__WHAT TO PRODUCE__
Starting at the line that contains "You are a computer-use" and ending at the line that contains "pos(850,444)", write those lines out again with "account" switched to "profile" and nothing else changed. Give only those lines.

__DATA SUPPLIED__

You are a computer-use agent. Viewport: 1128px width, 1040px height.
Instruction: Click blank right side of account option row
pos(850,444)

==

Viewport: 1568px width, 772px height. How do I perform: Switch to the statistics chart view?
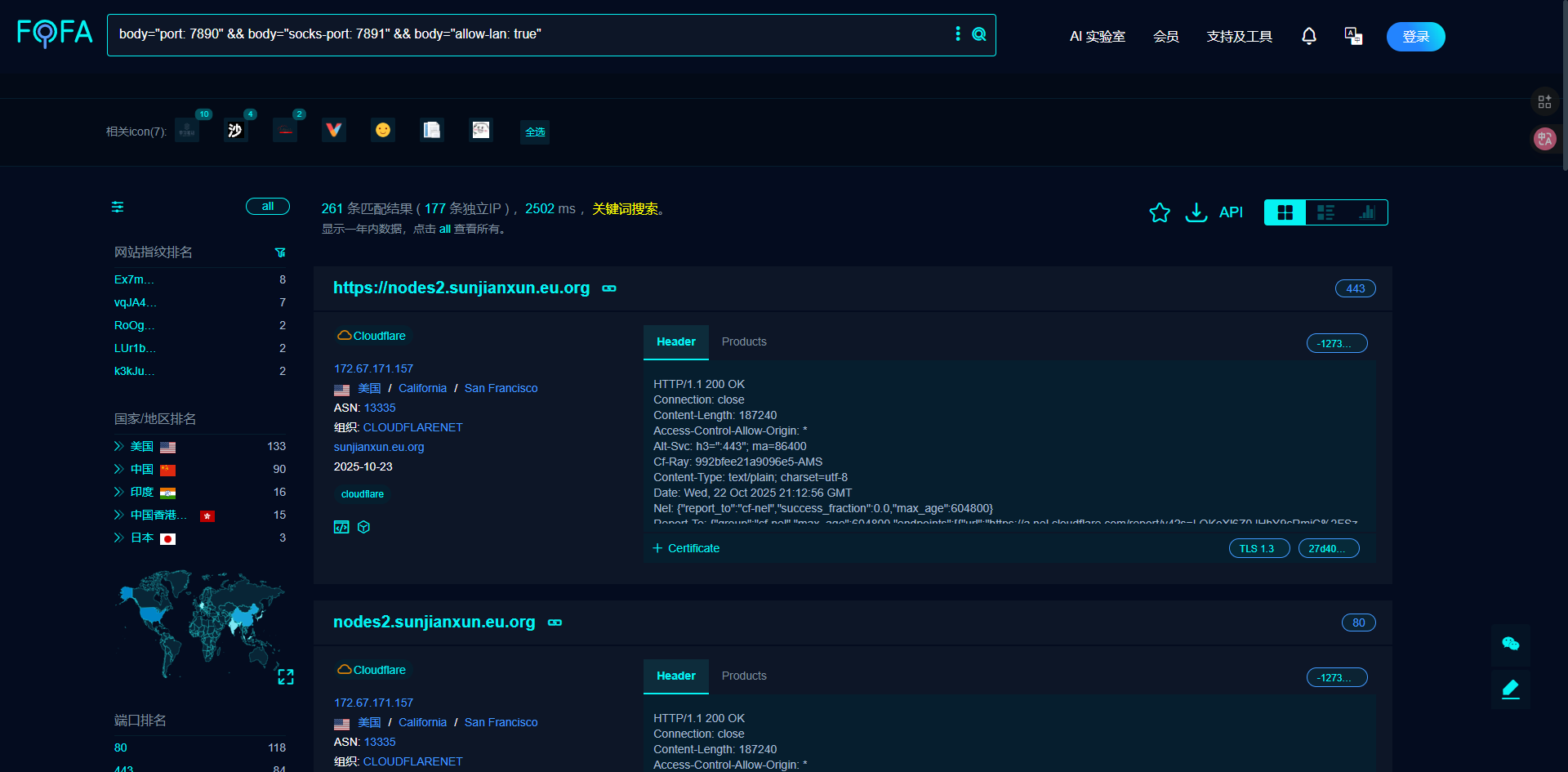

--

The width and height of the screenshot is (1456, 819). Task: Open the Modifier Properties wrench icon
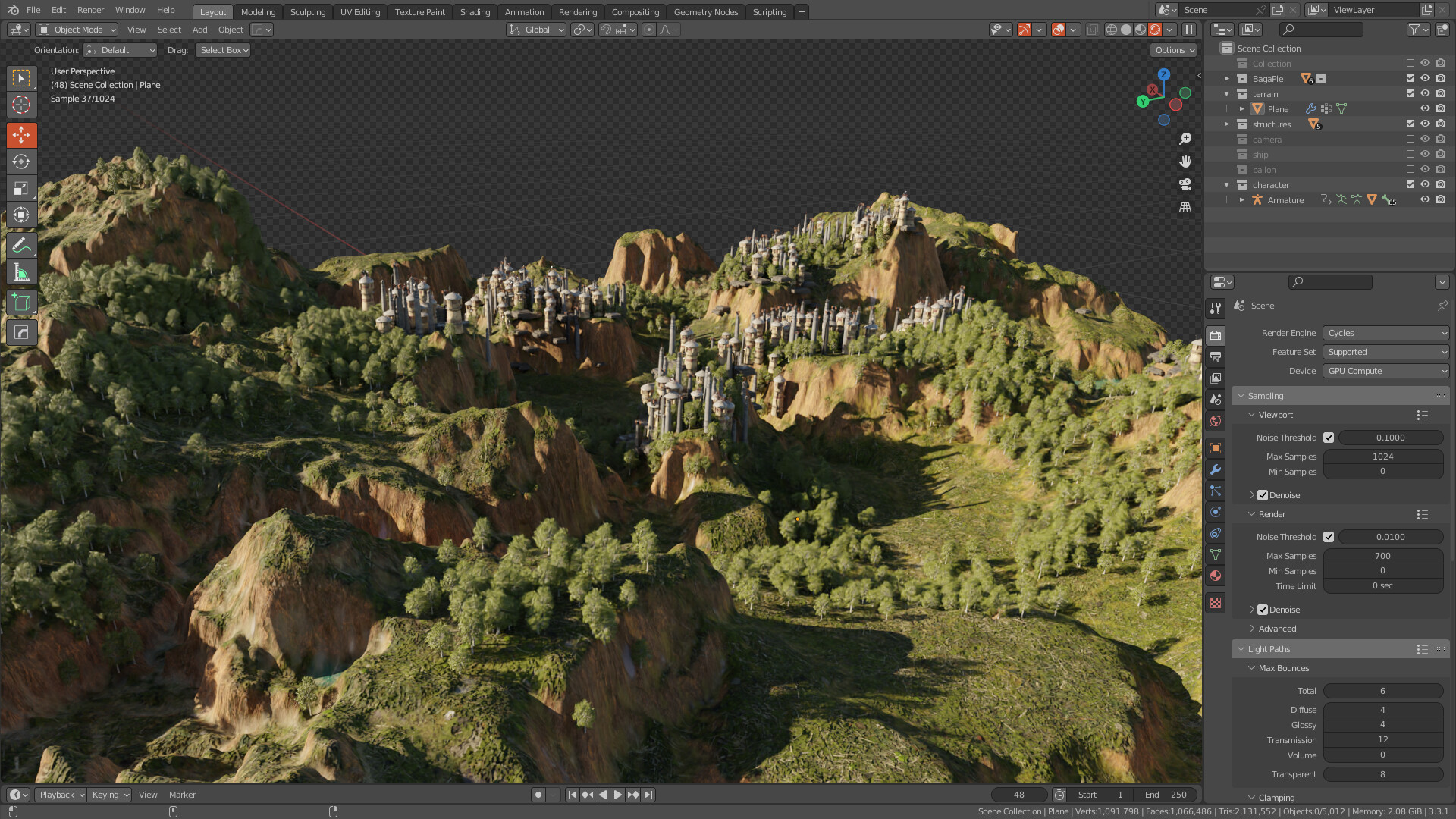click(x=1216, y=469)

__OUTPUT OF THE TASK__
You are a computer-use agent. Viewport: 1128px width, 1040px height.
Instruction: Click blank right side of profile option row
pos(850,444)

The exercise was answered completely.